Bulletin du dimanche 12 avril 2026

« Par peur des Juifs, les disciples avaient verrouillé les portes du lieu où ils se tenaient. » Quand nous arrive-t-il de ressembler aux tous premiers chrétiens qui se tenaient barricadés dans le cénacle par peur des Juifs.

Quelles sont donc ces peurs qui nous gardent enfermés dans nos maisons, dans nos églises et, finalement, en nous-mêmes? Alors que précisément, Jésus vient à nous pour nous envoyer : « Comme le Père m’a envoyé, moi aussi, je vous envoie » , dit-il à ses disciples.

Commençons par prendre conscience de nos peurs Mais, avant toute chose, ne nous culpabilisons pas de ressentir de la peur.

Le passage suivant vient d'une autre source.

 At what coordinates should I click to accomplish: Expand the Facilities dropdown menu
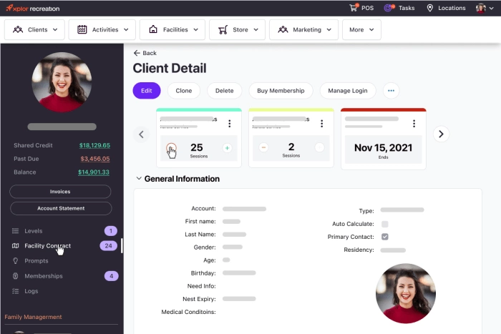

Avoir peur est quelque chose de normal ; c’est un sentiment qui s’impose à nous, sans crier gare, et qui nous saisit ; c’est une sorte de réflexe de survie : quand nous nous sentons menacés, nous avons peur.

Prenons l’exemple de Pierre : à plusieurs reprises, il a réagi avec la peur au ventre. Lorsqu’on le soupçonne d’être du nombre des disciples de Jésus, il nie le connaître, énergiquement et à trois reprises : c’est encore la peur qui le mène.

Jésus vient à eux. De la même manière, il vient à nous : il prend l’initiative de nous rejoindre là où nous en sommes, dans les forteresses que nous nous sommes construites. Et il fait tout pour que les murs de cette forteresse s’écroulent peu à peu.

Sa présence ne supprime peut-être pas d’emblée la peur, mais elle cherche à communiquer paix et sécurité : « Paix à vous! » Et il devra le dire à deux reprises, tant il nous faut du temps pour nous laisser toucher par cette paix offerte, pour la laisser faire fondre la peur et prendre peu à peu place en nous, dans ce milieu, et non dans un petit coin de nous-mêmes.

Enfin, il y a une parole qui renoue avec les paroles échangées (Jn 17,18 : « Comme tu m’as envoyé dans le monde, je les ai envoyés dans le monde » ), il y a peu de temps : rien de vraiment neuf, mais une sorte de nouveau commencement dans le jaillissement de l’Esprit : c’est Lui qui fait de nous des vivants, comme Dieu au premier jour de la création, lorsqu’il « insuffla dans les narines de l’homme un souffle de vie, et que cet homme devint un vivant » (Gn 02,07).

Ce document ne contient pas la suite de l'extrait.